Konev backed away, eyes widening. "That's a stunner."

"Of course. Worse than a gun, isn't it? I thought you might interfere, so I'm prepared."

"That's also illegal."

"Then report me and I'll plead the need to fulfill my orders against your criminal interference. I will probably get a commendation."

"You won't. Sophia -" He took a step toward her.

She took a step back. "No closer. I'm ready to shoot and I might do so even if you stand where you are. Just keep in mind what a stunner does. It scrambles your brain. Isn't that what you once told me? You'll be unconscious and you'll wake up with partial amnesia and it may take you hours to recover or even days. I've even heard that some people never quite recover. Imagine if your magnificent brain should not quite regain its fine edge."

"Sophia," he said again.

She said, through almost closed lips, "Why do you use my name? The last time I heard you use it, you said, 'Sophia, we will never speak again, never look at each other again.' You are now speaking to me, looking at me. Go away and keep your promise, you miserable -" (She used a Russian word that Morrison didn't understand.)

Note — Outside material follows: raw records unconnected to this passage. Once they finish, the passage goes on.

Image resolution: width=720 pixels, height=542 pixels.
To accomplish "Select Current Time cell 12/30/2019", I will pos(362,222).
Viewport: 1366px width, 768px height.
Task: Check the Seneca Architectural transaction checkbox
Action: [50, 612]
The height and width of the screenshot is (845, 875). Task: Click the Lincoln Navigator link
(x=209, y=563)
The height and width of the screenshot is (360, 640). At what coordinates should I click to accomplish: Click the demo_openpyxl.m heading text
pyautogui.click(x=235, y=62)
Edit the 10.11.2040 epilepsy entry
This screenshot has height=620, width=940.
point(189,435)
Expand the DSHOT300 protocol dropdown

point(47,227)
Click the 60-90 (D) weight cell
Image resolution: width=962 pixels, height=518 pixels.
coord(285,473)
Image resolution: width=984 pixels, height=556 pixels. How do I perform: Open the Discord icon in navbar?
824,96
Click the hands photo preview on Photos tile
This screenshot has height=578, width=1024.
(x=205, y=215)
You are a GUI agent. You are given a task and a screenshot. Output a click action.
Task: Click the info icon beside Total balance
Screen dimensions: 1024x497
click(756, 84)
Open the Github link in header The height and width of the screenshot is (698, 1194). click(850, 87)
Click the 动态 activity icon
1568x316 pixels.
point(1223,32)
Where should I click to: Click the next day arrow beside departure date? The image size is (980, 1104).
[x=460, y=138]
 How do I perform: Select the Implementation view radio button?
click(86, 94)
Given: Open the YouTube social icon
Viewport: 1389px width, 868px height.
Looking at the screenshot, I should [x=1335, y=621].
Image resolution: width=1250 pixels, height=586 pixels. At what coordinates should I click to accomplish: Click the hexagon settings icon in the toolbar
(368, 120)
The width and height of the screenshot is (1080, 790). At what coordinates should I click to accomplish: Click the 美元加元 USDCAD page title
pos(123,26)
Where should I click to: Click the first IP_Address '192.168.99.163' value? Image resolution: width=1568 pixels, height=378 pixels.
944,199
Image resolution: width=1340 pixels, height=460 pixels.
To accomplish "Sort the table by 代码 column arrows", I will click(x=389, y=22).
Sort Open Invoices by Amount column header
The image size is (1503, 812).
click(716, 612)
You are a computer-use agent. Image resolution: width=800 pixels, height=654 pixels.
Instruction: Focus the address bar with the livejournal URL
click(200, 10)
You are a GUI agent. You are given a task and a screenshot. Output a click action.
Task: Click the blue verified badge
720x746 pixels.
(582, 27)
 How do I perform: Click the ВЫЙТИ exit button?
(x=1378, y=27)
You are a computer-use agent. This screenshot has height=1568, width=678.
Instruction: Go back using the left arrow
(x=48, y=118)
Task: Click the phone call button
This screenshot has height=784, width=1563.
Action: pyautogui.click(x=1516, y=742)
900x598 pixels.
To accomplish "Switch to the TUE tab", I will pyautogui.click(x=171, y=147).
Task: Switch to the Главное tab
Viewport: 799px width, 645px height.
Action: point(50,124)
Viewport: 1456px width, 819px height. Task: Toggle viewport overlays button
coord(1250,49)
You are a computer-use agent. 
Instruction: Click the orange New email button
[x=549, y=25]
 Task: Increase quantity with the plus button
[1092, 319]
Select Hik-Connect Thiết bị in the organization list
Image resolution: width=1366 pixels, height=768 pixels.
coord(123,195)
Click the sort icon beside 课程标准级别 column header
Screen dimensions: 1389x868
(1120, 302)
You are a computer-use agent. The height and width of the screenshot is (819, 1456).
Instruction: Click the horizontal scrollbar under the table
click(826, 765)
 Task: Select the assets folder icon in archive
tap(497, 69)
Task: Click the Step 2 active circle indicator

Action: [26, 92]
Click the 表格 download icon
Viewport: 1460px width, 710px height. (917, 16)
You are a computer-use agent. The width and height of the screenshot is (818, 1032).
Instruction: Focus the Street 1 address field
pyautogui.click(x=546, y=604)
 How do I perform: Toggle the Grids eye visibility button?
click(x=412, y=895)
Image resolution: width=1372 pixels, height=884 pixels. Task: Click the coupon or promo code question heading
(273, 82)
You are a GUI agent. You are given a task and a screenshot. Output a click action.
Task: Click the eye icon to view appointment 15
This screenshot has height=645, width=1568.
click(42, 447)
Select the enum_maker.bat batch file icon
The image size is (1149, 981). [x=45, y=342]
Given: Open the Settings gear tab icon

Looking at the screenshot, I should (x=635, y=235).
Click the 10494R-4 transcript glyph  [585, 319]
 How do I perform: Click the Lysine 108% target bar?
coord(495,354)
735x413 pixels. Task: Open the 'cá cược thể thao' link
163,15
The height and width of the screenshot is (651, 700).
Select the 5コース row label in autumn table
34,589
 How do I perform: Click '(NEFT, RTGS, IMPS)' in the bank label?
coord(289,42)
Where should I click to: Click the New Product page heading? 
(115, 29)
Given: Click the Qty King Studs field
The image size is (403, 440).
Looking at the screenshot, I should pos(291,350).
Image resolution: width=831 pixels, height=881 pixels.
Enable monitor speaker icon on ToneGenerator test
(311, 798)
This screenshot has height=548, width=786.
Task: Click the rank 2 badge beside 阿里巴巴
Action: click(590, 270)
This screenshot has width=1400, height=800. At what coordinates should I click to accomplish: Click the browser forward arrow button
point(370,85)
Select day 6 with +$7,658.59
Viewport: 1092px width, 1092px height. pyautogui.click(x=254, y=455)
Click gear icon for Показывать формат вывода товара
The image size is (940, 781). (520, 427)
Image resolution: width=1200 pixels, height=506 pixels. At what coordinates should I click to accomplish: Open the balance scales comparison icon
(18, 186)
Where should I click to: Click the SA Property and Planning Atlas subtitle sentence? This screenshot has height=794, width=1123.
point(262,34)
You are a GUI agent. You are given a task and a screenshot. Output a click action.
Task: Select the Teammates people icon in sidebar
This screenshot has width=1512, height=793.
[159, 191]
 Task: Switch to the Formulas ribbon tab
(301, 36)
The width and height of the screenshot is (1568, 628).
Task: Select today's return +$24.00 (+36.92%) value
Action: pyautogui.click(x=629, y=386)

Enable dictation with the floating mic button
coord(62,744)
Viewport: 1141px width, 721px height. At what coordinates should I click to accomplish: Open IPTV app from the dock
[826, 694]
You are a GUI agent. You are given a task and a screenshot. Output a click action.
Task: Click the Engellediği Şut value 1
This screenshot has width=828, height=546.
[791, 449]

Konev, white to his lips, said a third time, "Sophia - Listen to me. Believe that every word I have ever said is a lie, but listen to me now. That American is a deadly threat to the Soviet Union. If you love your country -"

"I'm tired of loving. What has it gotten me?"

"And what has it gotten me?" whispered Konev.

"You love yourself," said Kaliinin bitterly.

"No! You kept saying that, but it's not so. If I have some regard for myself now, it is because only I can save our country."

"You believe that?" said Kaliinin, wondering. "You really believe that? - You are mad to do so."

"Not at all. I know my own worth. I couldn't let anything deter me - not even you. For the sake of our country and my work, I had to give you up. I had to give up my child. I had to tear myself in two and throw the better half of myself away."

"Your child?" Kaliinin said. "Are you claiming responsibility?"

Konev's head bent. "How else could I drive you away? How else could I be sure I would work unimpeded? - I love you. I have always loved you. I have known all along it was my child and that it could be no one else's."